* Supplied data:
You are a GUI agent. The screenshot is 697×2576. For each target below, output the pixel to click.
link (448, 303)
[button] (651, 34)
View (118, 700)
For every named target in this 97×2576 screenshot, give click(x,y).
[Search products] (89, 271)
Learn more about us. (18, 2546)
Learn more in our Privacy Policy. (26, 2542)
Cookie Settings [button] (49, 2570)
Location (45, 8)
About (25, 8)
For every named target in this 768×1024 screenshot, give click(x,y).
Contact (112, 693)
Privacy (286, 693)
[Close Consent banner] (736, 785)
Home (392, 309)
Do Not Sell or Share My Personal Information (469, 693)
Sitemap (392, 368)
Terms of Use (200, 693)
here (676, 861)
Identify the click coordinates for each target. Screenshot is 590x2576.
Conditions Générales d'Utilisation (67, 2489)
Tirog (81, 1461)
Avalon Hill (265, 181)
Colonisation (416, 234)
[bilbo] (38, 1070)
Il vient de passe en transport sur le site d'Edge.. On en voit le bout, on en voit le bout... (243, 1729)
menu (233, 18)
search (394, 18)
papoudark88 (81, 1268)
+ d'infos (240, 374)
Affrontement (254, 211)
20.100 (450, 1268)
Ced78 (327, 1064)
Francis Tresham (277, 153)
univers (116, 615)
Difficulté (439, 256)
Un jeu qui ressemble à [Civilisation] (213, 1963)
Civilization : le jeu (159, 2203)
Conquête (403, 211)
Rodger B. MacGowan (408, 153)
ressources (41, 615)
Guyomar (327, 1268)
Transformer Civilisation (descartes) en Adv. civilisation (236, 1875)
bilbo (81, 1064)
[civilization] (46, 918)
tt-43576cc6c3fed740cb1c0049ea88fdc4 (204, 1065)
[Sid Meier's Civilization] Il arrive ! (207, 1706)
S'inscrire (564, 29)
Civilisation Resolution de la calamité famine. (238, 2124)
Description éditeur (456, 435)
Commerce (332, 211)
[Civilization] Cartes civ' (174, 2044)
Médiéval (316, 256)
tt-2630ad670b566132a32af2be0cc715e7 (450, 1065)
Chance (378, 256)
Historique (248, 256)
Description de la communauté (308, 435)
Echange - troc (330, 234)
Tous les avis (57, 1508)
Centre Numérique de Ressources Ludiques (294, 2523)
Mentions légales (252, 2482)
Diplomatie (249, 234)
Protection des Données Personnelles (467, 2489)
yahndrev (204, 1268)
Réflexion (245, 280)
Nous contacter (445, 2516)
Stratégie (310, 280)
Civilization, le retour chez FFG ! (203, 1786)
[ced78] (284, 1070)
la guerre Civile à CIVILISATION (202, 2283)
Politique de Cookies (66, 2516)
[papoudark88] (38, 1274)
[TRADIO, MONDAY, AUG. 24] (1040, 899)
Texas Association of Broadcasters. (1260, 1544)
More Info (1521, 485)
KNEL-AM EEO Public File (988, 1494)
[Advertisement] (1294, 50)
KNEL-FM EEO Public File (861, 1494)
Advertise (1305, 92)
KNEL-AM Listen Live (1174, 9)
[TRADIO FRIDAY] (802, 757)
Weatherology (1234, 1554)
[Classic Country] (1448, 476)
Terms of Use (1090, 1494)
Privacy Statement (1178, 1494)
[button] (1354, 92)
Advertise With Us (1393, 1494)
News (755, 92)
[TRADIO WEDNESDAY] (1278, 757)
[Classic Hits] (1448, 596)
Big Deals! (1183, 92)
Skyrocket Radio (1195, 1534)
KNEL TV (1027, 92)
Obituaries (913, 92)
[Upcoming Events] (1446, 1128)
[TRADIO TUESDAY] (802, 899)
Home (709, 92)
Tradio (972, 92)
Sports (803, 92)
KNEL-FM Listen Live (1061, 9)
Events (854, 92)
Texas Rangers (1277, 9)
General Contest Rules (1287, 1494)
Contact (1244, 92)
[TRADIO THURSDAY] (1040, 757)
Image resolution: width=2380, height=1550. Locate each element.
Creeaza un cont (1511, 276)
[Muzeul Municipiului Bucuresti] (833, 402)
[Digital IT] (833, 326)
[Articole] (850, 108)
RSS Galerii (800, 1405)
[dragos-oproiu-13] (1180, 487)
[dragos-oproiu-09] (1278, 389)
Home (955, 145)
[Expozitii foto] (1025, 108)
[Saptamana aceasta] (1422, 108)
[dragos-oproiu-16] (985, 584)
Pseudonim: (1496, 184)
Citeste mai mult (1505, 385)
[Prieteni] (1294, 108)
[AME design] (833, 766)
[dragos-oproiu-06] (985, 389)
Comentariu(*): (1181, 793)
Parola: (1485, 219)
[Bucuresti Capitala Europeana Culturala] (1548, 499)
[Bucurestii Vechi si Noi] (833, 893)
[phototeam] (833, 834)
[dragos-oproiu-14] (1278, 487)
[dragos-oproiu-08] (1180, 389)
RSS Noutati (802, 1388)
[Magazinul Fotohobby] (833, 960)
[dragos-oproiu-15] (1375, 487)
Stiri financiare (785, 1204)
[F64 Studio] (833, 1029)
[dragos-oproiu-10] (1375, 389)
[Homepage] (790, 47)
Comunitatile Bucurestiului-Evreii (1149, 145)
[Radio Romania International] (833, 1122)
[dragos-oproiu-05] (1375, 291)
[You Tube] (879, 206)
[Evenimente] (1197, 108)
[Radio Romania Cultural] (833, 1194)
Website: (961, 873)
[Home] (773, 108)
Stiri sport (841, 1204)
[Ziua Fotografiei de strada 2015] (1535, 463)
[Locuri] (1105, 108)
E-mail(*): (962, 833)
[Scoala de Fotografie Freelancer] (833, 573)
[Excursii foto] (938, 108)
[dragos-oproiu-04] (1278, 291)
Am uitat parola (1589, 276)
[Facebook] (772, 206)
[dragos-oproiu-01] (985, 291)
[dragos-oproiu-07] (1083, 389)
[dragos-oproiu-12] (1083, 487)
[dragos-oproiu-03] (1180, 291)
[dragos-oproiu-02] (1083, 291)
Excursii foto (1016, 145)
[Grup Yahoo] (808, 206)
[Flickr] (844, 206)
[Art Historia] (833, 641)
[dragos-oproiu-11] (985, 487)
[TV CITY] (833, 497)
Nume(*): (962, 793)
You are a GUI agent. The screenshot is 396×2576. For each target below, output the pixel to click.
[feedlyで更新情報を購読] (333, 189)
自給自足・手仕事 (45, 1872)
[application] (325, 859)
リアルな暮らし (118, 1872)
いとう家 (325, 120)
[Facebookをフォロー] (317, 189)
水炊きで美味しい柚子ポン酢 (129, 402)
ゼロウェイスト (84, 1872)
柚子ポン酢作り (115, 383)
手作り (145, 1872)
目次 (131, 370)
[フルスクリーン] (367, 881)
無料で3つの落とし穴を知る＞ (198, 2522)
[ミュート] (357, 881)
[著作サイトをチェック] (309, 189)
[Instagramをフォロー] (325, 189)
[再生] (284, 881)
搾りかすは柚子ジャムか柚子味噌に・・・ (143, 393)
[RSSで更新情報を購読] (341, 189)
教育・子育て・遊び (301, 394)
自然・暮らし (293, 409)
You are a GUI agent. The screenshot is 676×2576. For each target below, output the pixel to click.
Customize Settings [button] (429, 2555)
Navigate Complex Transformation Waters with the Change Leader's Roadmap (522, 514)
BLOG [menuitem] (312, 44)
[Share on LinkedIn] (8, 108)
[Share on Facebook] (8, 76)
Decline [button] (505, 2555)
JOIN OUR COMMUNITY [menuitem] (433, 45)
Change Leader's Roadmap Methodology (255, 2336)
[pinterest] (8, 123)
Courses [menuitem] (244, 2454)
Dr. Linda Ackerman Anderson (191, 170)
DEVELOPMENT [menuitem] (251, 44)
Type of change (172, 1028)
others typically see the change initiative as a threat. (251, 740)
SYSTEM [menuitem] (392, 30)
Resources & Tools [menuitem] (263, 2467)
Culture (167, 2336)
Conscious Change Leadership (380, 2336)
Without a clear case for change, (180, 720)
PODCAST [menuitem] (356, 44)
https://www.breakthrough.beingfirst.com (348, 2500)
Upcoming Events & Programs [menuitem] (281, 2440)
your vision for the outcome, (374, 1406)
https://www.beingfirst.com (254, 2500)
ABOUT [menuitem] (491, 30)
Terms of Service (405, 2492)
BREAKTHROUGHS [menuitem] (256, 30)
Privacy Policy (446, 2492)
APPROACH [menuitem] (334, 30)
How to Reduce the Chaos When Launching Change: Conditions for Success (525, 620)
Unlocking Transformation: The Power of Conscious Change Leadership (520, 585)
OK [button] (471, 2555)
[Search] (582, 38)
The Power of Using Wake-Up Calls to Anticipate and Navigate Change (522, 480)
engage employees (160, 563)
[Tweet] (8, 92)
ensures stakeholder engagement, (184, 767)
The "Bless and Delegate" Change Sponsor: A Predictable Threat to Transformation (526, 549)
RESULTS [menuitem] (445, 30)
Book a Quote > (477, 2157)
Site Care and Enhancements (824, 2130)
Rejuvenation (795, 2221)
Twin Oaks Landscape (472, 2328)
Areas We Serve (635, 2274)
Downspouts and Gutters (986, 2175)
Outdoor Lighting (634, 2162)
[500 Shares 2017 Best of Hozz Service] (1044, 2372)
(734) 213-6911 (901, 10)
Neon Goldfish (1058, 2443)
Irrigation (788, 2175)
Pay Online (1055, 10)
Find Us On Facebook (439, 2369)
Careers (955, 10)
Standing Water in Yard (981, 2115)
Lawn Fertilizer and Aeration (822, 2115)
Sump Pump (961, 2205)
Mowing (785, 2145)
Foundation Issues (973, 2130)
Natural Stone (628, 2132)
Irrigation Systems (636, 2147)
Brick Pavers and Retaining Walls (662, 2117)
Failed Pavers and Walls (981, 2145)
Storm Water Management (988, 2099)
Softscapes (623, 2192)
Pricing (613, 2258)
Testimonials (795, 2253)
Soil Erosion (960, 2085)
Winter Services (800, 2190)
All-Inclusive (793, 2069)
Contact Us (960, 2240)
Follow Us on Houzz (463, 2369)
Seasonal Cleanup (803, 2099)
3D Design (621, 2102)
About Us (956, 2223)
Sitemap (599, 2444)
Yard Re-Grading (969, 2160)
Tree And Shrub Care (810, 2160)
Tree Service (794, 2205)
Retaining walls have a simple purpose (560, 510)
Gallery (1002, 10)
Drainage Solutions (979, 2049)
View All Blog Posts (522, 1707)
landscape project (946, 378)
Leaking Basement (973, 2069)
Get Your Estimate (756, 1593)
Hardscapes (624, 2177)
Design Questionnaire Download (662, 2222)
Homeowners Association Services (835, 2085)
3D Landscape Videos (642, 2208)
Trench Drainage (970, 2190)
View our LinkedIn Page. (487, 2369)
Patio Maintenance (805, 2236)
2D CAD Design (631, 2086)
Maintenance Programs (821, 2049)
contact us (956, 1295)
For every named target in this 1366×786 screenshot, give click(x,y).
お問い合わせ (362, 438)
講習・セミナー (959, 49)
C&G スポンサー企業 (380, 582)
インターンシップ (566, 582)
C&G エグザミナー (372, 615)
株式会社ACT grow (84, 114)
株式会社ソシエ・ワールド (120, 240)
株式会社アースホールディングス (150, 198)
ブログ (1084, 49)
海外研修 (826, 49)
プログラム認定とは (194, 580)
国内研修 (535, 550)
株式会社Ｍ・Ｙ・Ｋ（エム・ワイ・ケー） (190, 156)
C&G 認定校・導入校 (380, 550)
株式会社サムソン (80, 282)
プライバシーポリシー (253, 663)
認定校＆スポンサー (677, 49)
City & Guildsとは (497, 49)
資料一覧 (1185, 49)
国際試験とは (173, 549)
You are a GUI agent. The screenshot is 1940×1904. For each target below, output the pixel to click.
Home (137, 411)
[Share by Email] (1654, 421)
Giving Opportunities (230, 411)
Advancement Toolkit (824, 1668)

* Aim of the task: Go through the entries above and pull out each line with "Privacy" in it.

* Response:
Learn more in our Privacy Policy. (26, 2542)
Privacy (286, 693)
Privacy Statement (1178, 1494)
Privacy Policy (446, 2492)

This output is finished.